The world's biggest health-care study, the RAND experiment, found that people who had to pay something toward the cost of their care consumed less of it, but that their health was every bit as good as those who got totally free care.

The extra infusion of taxes Mr. Romanow will recommend will merely put off the day when we must concentrate scarce public health-care dollars where they'll do the most good, and give users of the system incentives to be prudent about how they spend them. We spend vast sums on procedures of little or no value, while we place patients with life-threatening conditions in lengthening queues.

But there's hope. If we put these facts before Canadians, they will rise to the challenge of defining the list of health services they believe merit full public insurance. They will also accept having to pay for minor services out of pocket if they're sure that the poor won't suffer (the list can be developed through public consultation, under appropriate rules and safeguards, where Canadians decide how much they should pay and what medicare should cover).

Oregon has already moved in this direction. A recent paper by health economist Julia Witt for my institute makes a powerful case that the shortcomings of the Oregon experiment can be overcome by more sophisticated rules and consultation techniques.

Canadians have resisted plans to reduce the range of services insured by medicare; they suspect that the outcome will reflect what bureaucrats, not citizens, actually want.

Engaging Canadians in each province in a dialogue on the services to be insured, and treating them like responsible, intelligent adults, might produce results that would pleasantly surprise our political elites.

Mr.

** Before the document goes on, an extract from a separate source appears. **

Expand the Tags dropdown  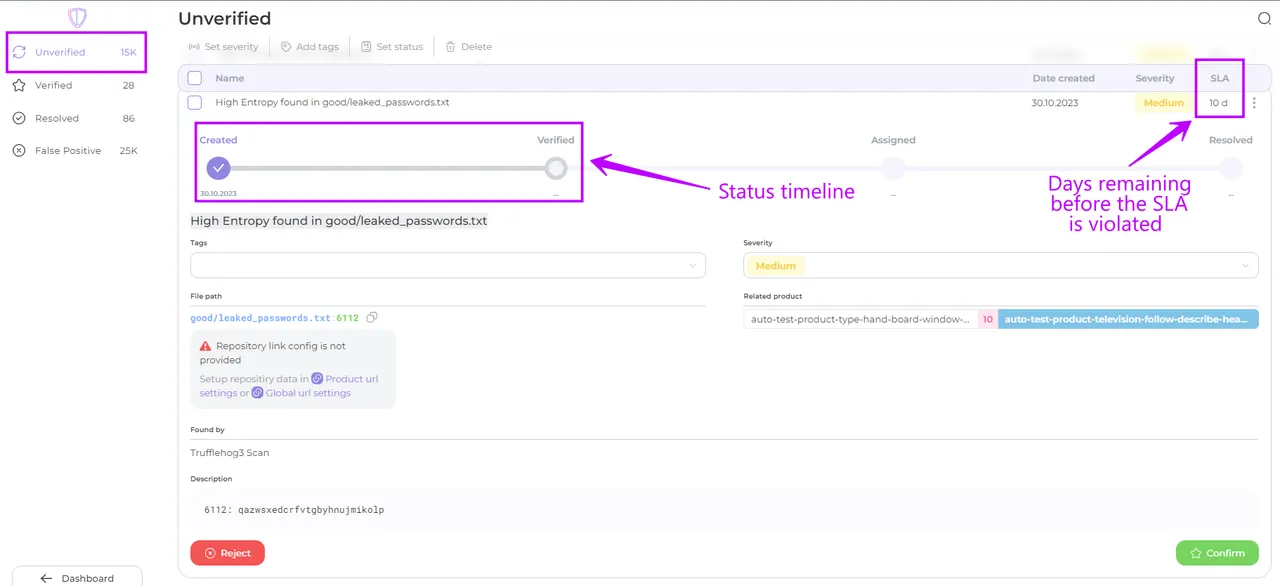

Romanow is wedded to an old paternalistic model -- one that's been overtaken by technology and by rising public expectations. It suggests experts know best which services we should get, how much they should cost, and how long we should wait.

Let's tell Canadians the truth about medicare's unsustainability and involve them in making the tough choices to ensure that medicare's best features are there when we need them. Brian Lee Crowley, president of the Atlantic Institute for Market Studies, is co-author of the forthcoming Definitely Not the Romanow Report: Achieving Equity, Sustainability, Accountability and Consumer Empowerment in Canadian Health Care.